«La Regione Sardegna non ha espresso intesa sulla proposta di riparto del Fondo per lo sviluppo delle montagne italiane perché continuiamo a riscontrare criteri che producono squilibri evidenti tra territori e penalizzano diverse Regioni, tra cui la Sardegna». Lo dichiara l’assessore degli Enti locali, Finanze e Urbanistica, Francesco Spanedda, al termine della Conferenza delle Regioni, svoltasi oggi.

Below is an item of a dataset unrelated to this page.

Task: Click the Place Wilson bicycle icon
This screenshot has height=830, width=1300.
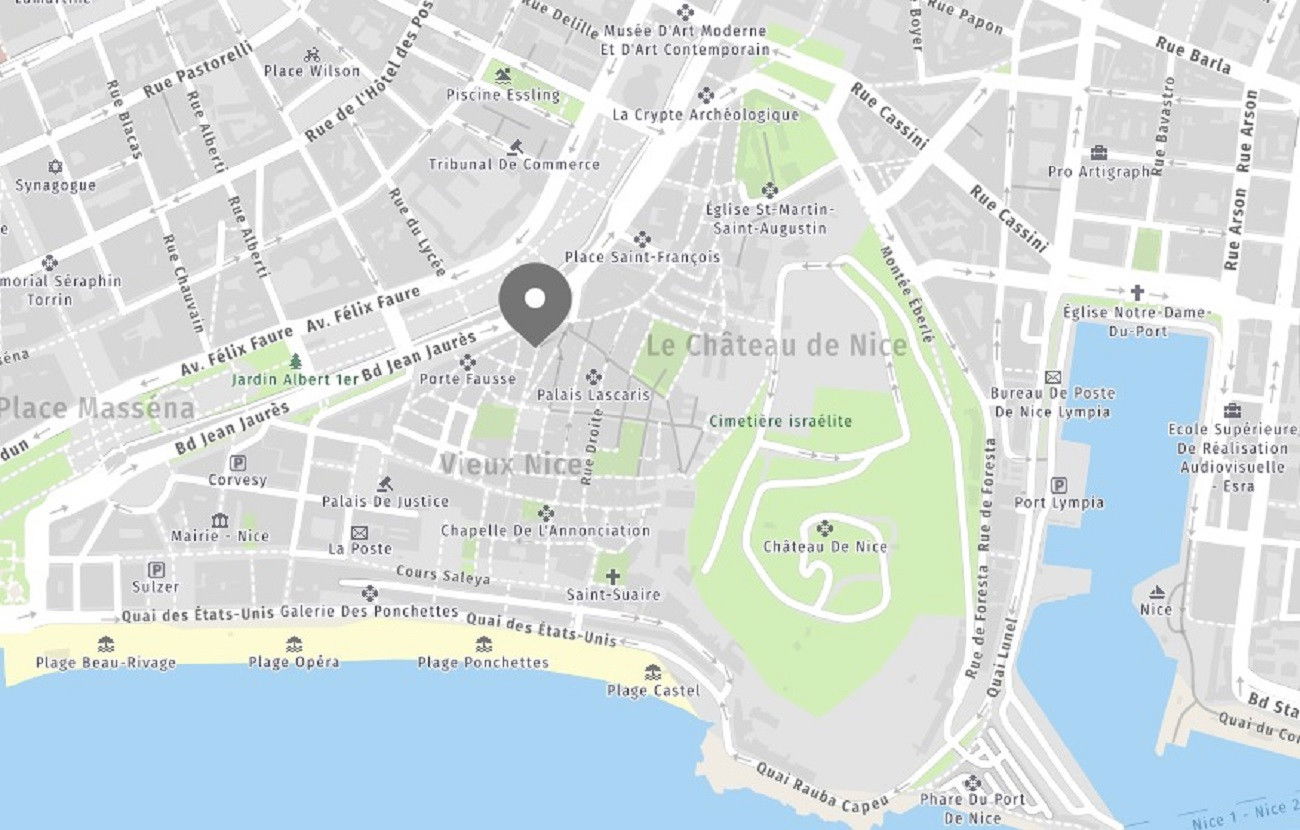Action: click(312, 54)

«L’elenco dei comuni montani è già stato definito per decreto. A questo punto si tratta di stabilire come ripartire le risorse tra le Regioni e quindi sostenere concretamente l’operatività nei territori montani. Per questo riteniamo indispensabile attribuire maggiore peso al criterio della superficie territoriale», spiega l’assessore. «Oggi continuiamo a vedere situazioni difficilmente giustificabili: Regioni con superfici montane analoghe ricevono quote profondamente diverse di finanziamento. È una sperequazione che non possiamo considerare accettabile».

Spanedda sottolinea come la Sardegna abbia avanzato una proposta alternativa, costruita insieme ad altre Regioni, «capace di migliorare l’equilibrio complessivo senza stravolgere l’impianto del fondo».

«Non si tratta di una posizione di chiusura - afferma - abbiamo lavorato fino all’ultimo per una soluzione condivisa e più equa. La nostra proposta avrebbe migliorato la posizione di 11 Regioni, prevedendo solo riduzioni contenute per le altre. Prendiamo atto del fatto che si sia preferito agire diversamente nonostante si potessero valutare delle alternative, come abbiamo dimostrato».

«La richiesta di dare maggiore peso alla superficie non è una questione di schieramenti politici, ma di equità territoriale e di riconoscimento delle difficoltà nella gestione di territori vasti e fragili. La Regione Sardegna continuerà a rappresentare con forza gli interessi di tutto il territorio isolano, nessuno escluso», conclude l’assessore.